Related entry: Benzoinum (U. S. P.)—Benzoin - Compound Tincture of Benzoin

(Modern shorthand: 1:5 91 %)

Preparation.—"Benzoin, in moderately coarse powder, two hundred grammes (200 Gm.) [7 ozs. av., 24 grs.]; alcohol, a sufficient quantity to make one thousand cubic centimeters (1000 Cc.) [33 fl℥, 391♏]. Mix the powder with eight hundred cubic centimeters (800 Cc.) [27 fl℥, 25 ♏] of alcohol, and macerate for 7 days, in a closed vessel; then filter through paper, adding, through the filter, enough alcohol to make the tincture measure one thousand cubic centimeters (1000 Cc.) [33 fl℥, 391♏]"—(U. S. P.). This tincture is of a brown-red color, and is acid in reaction. With water it produces an opalescent mixture. The cosmetic preparation, known as LAC VIRGINIS, or Virgin's milk, is prepared by mixing various amounts of rose water (from 20 to 100 parts) with 1 part of tincture of benzoin.
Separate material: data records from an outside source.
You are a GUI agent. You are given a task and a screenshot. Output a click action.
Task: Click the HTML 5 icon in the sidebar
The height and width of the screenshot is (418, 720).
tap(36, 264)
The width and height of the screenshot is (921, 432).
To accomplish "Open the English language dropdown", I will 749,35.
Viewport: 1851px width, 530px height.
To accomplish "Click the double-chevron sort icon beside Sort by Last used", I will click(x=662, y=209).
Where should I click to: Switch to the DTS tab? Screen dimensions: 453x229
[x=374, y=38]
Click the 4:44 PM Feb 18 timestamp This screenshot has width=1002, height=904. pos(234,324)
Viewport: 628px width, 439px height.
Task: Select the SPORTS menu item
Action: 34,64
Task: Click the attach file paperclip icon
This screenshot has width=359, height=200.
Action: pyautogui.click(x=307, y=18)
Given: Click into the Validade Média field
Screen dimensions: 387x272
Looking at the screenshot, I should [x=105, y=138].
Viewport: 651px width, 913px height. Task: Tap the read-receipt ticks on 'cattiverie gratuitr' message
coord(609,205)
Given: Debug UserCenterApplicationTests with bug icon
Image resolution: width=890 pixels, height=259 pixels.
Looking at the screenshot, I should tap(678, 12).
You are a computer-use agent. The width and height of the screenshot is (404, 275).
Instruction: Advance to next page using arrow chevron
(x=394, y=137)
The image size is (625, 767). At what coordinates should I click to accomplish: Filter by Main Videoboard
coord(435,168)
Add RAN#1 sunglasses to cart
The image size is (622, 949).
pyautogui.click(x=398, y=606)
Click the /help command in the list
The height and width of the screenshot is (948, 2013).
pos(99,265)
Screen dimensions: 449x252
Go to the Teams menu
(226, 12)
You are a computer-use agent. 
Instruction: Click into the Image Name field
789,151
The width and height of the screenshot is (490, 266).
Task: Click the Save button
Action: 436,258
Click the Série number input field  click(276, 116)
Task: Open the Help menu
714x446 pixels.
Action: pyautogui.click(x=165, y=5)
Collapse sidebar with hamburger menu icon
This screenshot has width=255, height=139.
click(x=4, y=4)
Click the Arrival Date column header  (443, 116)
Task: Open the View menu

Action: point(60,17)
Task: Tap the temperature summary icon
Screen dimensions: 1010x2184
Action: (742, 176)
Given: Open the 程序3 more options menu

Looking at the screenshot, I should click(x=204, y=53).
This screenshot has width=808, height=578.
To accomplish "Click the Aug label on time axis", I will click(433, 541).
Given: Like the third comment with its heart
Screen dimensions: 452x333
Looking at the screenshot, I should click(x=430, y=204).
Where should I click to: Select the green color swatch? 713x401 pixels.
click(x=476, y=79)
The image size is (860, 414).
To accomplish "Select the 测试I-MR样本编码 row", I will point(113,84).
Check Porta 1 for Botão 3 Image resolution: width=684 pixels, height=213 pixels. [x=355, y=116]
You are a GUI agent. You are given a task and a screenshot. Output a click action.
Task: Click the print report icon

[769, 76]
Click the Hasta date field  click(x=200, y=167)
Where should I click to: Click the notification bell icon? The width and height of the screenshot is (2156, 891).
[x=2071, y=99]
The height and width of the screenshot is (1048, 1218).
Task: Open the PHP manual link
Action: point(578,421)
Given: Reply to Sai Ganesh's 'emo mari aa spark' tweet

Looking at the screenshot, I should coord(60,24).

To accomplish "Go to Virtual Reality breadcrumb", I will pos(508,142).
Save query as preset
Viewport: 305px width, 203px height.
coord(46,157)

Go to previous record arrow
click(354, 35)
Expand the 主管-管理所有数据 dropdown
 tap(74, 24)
Action, Medical Uses, and Dosage.—This agent was formerly extensively used in catarrhal affections of the breathing and urinary organs and digestive tube. By atomization, or by inhalation with steam, it sometimes gives relief in acute and chronic laryngitis and bronchitis, particularly if there be fetid expectoration. Tincture of benzoin is stimulant and protecting in the early stage of coryza. It has been applied with advantage to irritable ulcers, bed-sores, sore nipples, and, with glycerin, to chapped hands and face, for freckles, and other cutaneous eruptions, excoriations, and abrasions, and irritable condition of the parts about the anus; also to allay the itching of eczema, urticaria, and chilblains.